Foreign parties involved in German litigation often, for a variety of reasons, involve their trusted home jurisdiction advisers alongside German litigation counsel. The question then arises to what extent the costs to be reimbursed by the opponent also include the fees for the foreign lawyer, in addition to those for German counsel, if the foreign party is successful in the litigation.Until now, the court practice differed to what extent these additional costs could be claimed. Some courts of appeals, such as Stuttgart and Berlin, were friendly fo foreigners: They held that foreign parties were per se entitled to claim these additional fees – albeit on the basis of the German Federal Fee Schedule (Rechtsanwaltsgebührengesetz, RVG).

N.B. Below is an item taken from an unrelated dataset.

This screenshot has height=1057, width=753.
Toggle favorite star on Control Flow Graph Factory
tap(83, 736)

The Federal Supreme Court (Bundesgerichtshof) has now ruled on the issue in a matter involving a Swiss party in a copyright dispute. It came down less favourably for foreign litigants. In short, the Federal Supreme Court ruled that the test used for the reimbursement of additional counsel’s fees shall apply to domestic litigants and foreign parties alike.

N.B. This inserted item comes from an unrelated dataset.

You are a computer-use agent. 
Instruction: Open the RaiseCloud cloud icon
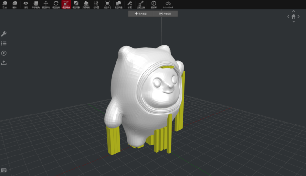click(168, 4)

Foreign litigants will need to show a necessity for involving a Verkehrsanwalt, an additional lawyer to instruct local German counsel, just as a German party would need to. However, the Federal Supreme Court acknowledges that a foreign party may be more likely to meet that test. Relevant factors would be language issues, cultural differences or lack of familiarity with the German legal system (“sprachliche Barrieren, kulturelle Unterschiede oder mangelnde Vertrautheit mit dem deutschen Rechtssystem“). On the other hand, if the foreign party has a distribution system in Germany, then it would most likely fail the necessity test – if you can sell goods and services in Germany, you are presumably qualified to deal with German lawyers directly.

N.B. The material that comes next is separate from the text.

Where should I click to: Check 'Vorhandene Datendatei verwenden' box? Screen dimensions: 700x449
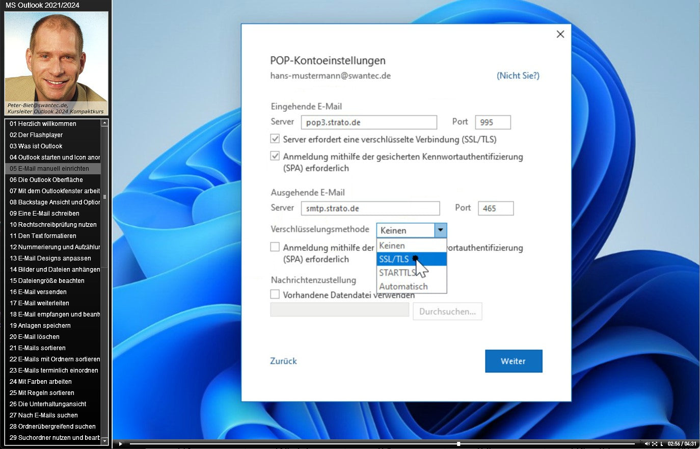click(x=275, y=295)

As the first and second instance courts in Berlin had not applied the necessity test, and hence not established the relevant facts, the Federal Supreme Court sent the matter back to the lower courts for the factual issues to be dealt with. Thus, it remains unclear whether the Swiss party would met the necessity test: Reading between the lines, my feeling is that a Swiss party in a commercial dispute that arises out of selling into Germany would not qualify. As the judgment is sanitized, you can not tell whether it was a party from the German-speaking part of Switzerland, but I suspect it was.